═════ DATASET EXCERPTS

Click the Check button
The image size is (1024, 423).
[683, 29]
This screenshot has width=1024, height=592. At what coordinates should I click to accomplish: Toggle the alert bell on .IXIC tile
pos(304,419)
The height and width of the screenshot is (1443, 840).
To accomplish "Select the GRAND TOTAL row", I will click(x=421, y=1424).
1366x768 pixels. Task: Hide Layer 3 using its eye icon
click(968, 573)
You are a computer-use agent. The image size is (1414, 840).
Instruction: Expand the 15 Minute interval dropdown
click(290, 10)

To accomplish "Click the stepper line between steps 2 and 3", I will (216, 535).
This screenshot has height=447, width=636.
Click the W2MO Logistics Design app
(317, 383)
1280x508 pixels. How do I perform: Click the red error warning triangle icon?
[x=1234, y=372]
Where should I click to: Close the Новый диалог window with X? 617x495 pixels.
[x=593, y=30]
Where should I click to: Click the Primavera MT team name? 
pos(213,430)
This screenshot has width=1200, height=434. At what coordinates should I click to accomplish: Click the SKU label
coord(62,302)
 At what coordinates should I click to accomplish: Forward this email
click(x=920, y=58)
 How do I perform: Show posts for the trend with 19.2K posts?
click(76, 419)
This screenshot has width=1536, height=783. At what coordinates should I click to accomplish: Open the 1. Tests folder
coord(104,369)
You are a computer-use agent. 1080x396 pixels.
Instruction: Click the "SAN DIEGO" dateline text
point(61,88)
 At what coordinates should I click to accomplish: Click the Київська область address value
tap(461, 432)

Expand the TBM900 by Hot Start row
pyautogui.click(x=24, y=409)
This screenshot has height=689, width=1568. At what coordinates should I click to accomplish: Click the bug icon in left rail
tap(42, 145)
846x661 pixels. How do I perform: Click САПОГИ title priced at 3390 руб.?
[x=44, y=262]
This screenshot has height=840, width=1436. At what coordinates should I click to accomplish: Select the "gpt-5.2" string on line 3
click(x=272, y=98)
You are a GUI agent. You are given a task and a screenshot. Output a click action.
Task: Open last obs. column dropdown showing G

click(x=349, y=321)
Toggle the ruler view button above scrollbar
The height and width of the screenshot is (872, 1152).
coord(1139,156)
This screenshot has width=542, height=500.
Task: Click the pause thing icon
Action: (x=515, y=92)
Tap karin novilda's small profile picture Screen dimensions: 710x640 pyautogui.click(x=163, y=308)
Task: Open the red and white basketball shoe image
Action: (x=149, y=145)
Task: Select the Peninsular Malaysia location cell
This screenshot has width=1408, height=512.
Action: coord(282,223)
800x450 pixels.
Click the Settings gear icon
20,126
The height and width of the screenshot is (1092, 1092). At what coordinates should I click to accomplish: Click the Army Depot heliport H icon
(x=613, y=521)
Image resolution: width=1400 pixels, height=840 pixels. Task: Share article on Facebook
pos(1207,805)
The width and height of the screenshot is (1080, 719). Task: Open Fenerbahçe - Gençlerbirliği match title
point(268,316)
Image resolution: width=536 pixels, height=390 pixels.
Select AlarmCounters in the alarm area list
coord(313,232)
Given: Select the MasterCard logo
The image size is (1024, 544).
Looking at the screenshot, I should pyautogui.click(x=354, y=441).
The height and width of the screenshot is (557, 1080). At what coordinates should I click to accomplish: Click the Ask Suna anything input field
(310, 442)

══════════

» INSTRUCTIONS TO FOLLOW: Whenever a line above contains "will", copy that line.

» ANSWER TO THE PROBLEM:
To accomplish "Select the GRAND TOTAL row", I will click(x=421, y=1424).
To accomplish "Click the stepper line between steps 2 and 3", I will (216, 535).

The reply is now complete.